Supplied text Start Marker
Counsel for the defendant, on the other hand, have contended strenuously, not only that the contract does not create a joint adventure, but that it was wholly abandoned and that Marnon was a mere employee of the defendant and, therefore, not entitled to maintain a suit for an accounting of profits.
For our part we think that the concession of counsel for Marnon that, if the contract is not one of joint adventure no other question is important, is a concession that need not have been made and which the court should not accept. For, if the contract remained in effect either in its entirety or sufficiently so as to afford the basis for relief under the pleadings, it would *Page 134 
seem to us to be immaterial to the question of plaintiff's right to an accounting whether the relationship between the parties created by it was that of joint adventure or something else, since "whatever their relation may have been, their rights and liabilities rest upon their agreement, and where a contract provides as this one does, for payment by one party to another of profits received, it is the duty of the one receiving such profits to account to the other * * *" Elliott v. Murphy TimberCo., 117 Or. 387, 393, 244 P. 91, 48 A.L.R. 1043.
We cannot, however, concur either in the view of the plaintiff that the contract was not modified in some important particulars, or in that of the defendant that it was cancelled or abandoned. It is our opinion that, as a result of the agreement of January, 1939, and the conduct of the parties under it, certain of the provisions of Paragraphs 4 and 5 of the contract relating to the method of transacting the business and the profits to which the respective parties were entitled were superseded, but that the provision of Paragraph 4, which, as we construe it, was intended to assure to Marnon a reasonable profit on the sale of Mobilifts, was never abandoned and remains as a basis for the maintenance of a suit for an accounting. We proceed to a consideration of the reasons which have led us to these conclusions.
               CANCELLATION OR ABANDONMENT OF THE CONTRACT
Vaughan contends that the sole consideration moving from Marnon for the contract of September 30, 1937, was Marnon's representation that he was amply financed and his promise to establish a sales agency which could market Mobilift, and that upon his failure *Page 135 
to comply with this promise Vaughan was wholly relieved of its duties under the contract. Reliance is placed upon § 318 of the Restatement of the Law of Contracts, which reads in part as follows:
    "* * * any of the following acts, done without justification by a promisor in a contract before he has committed a breach under the rules stated in §§ 314-315, constitutes an anticipatory repudiation which is a total breach of contract:
      "(a) a positive statement to the promisee or other person having a right under the contract, indicating that the promisor will not or cannot substantially perform his contractual duties;
* * *
      "(c) any voluntary affirmative act which renders substantial performance of his contractual duties impossible, or apparently impossible."
Supplied text End Marker
Recorded information Start Marker
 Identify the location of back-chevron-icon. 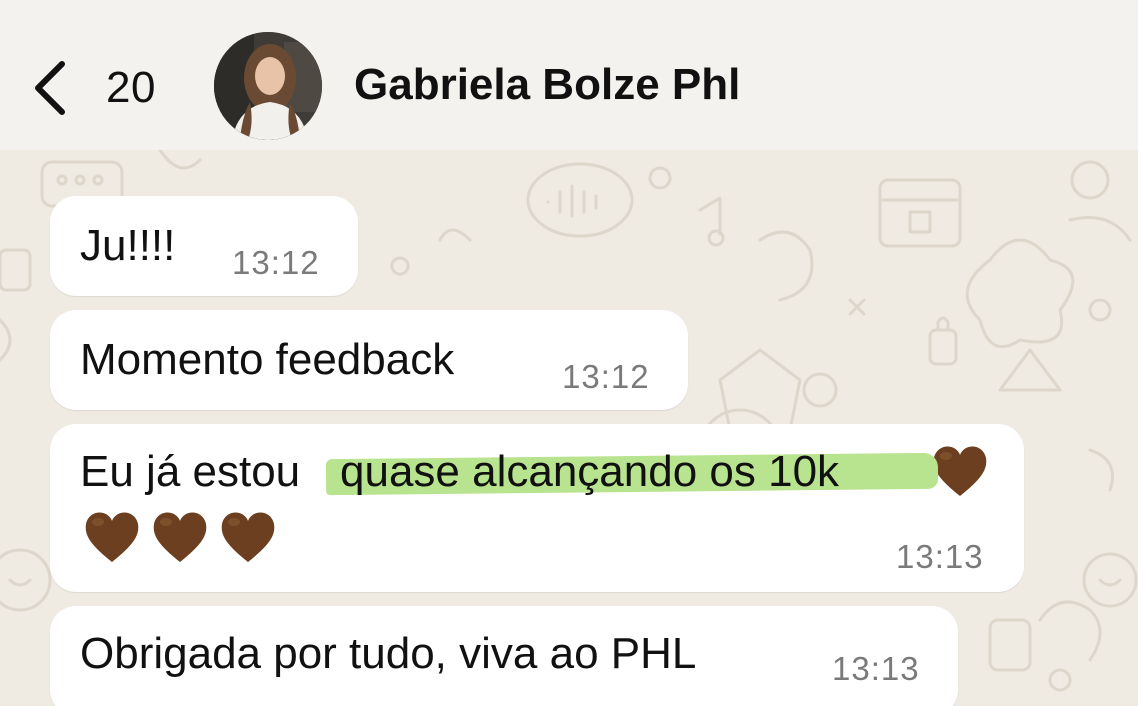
Recorded information End Marker
Recorded information Start Marker
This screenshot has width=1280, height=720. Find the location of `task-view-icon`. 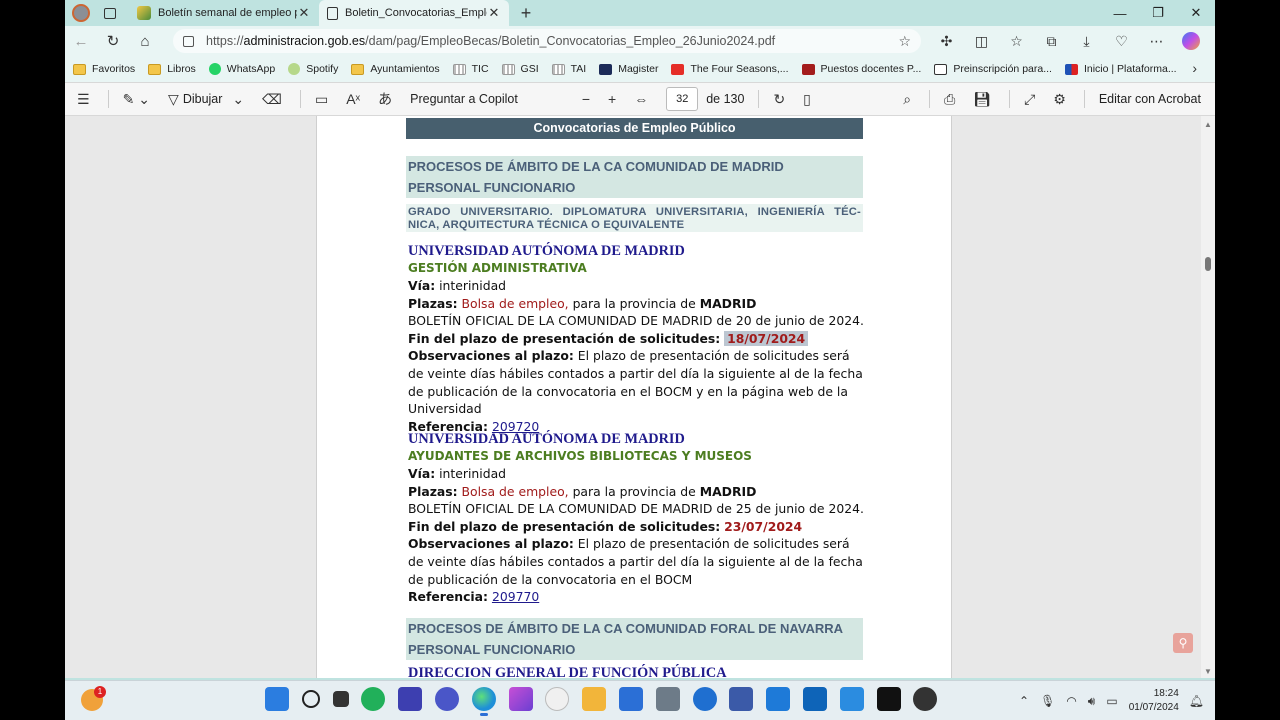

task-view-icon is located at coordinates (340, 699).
Recorded information End Marker
Recorded information Start Marker
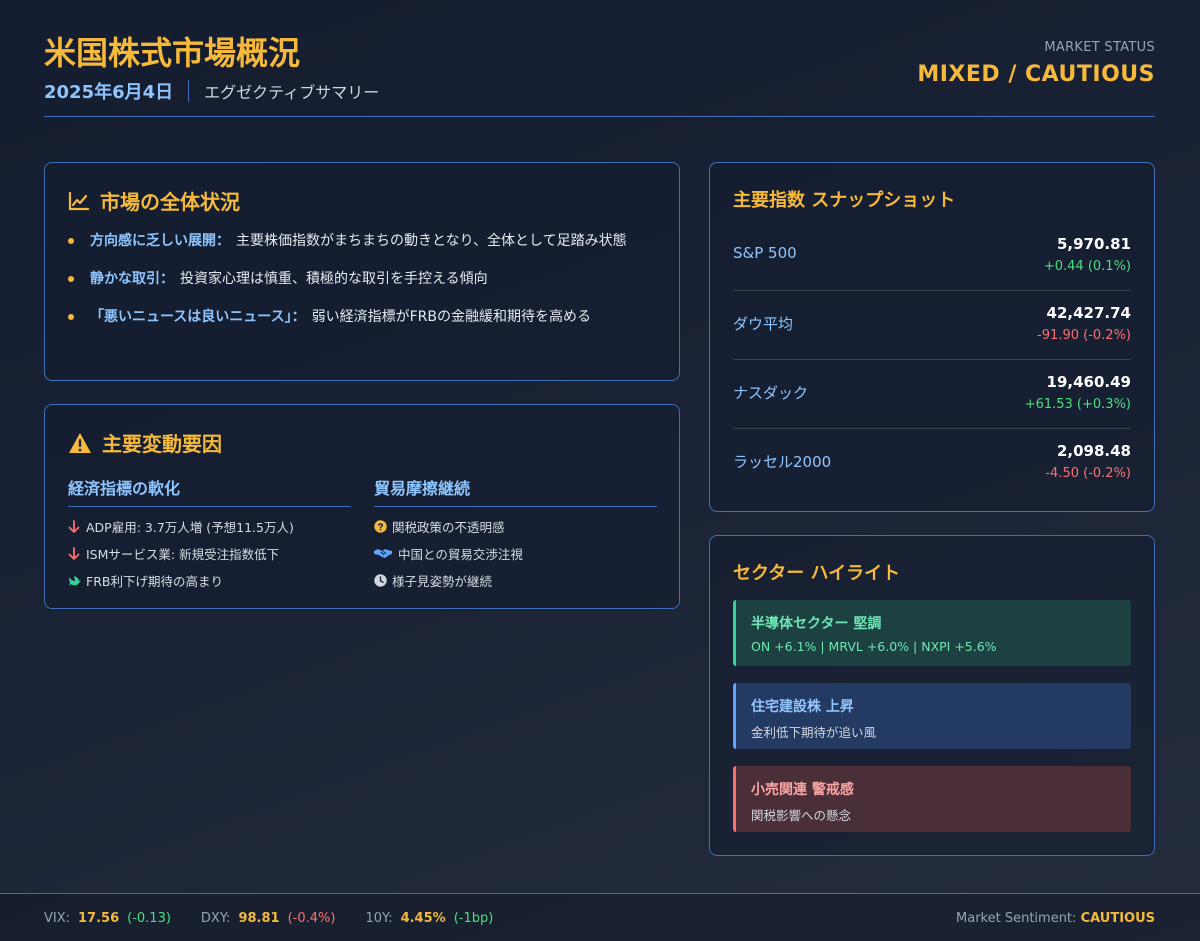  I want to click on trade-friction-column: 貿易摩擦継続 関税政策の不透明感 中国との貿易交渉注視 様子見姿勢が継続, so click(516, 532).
Recorded information End Marker
* Task item A
In the court opinion, which section of the Restatement of the Law of Contracts does Vaughan rely on?
* Task item B
From the court opinion, retype the part that opens with the words containing "Counsel for the" and closes with "accounting of profits.".

* Written answer A
§ 318

* Written answer B
Counsel for the defendant, on the other hand, have contended strenuously, not only that the contract does not create a joint adventure, but that it was wholly abandoned and that Marnon was a mere employee of the defendant and, therefore, not entitled to maintain a suit for an accounting of profits.